Saved data entries:
━━━━━━━━━━━━━━━━━━━━━━━━━━━━━━
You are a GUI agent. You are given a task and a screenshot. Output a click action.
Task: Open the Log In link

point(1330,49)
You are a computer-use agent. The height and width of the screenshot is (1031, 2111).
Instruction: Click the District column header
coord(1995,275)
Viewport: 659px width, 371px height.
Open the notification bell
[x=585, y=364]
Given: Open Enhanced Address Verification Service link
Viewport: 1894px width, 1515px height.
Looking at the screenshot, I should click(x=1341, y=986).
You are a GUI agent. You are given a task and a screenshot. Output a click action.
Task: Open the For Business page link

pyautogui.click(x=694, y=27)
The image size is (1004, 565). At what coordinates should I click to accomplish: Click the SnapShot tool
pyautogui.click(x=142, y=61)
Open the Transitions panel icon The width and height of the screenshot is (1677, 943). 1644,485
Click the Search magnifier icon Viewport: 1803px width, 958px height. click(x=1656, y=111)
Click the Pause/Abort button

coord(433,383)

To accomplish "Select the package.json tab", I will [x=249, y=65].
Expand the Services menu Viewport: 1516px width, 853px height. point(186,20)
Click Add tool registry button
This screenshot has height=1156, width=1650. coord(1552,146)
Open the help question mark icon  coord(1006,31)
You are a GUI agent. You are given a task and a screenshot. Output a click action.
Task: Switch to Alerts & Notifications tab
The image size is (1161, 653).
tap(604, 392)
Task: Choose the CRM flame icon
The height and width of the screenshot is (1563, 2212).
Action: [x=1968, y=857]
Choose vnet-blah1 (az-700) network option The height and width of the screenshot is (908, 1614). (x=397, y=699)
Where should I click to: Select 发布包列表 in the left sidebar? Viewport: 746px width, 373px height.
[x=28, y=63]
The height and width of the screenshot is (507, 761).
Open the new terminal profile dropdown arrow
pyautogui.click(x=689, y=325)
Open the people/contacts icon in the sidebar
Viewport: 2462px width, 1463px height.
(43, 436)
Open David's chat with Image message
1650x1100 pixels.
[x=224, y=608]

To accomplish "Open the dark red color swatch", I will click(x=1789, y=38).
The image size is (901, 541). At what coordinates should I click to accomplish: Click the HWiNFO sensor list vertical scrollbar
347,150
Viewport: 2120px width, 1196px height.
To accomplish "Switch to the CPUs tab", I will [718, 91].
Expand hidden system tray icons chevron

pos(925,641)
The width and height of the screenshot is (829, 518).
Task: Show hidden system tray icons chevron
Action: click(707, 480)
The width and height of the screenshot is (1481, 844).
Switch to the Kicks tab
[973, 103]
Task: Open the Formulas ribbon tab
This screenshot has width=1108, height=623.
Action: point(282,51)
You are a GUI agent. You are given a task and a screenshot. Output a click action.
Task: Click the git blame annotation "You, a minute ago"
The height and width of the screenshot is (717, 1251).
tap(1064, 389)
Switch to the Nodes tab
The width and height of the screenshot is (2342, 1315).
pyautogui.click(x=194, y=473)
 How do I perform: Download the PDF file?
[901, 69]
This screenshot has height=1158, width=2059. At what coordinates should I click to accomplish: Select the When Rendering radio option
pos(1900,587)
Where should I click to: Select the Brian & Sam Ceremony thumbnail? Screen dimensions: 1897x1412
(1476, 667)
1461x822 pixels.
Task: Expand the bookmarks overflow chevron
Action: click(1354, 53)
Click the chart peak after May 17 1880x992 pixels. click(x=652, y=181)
━━━━━━━━━━━━━━━━━━━━━━━━━━━━━━
■ **Exercise goal**
What needs duplicating is the run of lines from the one containing "Task: Click the" through the last line of the entries above, exact and complete.

■ **Task output**
Task: Click the git blame annotation "You, a minute ago"
The height and width of the screenshot is (717, 1251).
tap(1064, 389)
Switch to the Nodes tab
The width and height of the screenshot is (2342, 1315).
pyautogui.click(x=194, y=473)
 How do I perform: Download the PDF file?
[901, 69]
This screenshot has height=1158, width=2059. At what coordinates should I click to accomplish: Select the When Rendering radio option
pos(1900,587)
Where should I click to: Select the Brian & Sam Ceremony thumbnail? Screen dimensions: 1897x1412
(1476, 667)
1461x822 pixels.
Task: Expand the bookmarks overflow chevron
Action: click(1354, 53)
Click the chart peak after May 17 1880x992 pixels. click(x=652, y=181)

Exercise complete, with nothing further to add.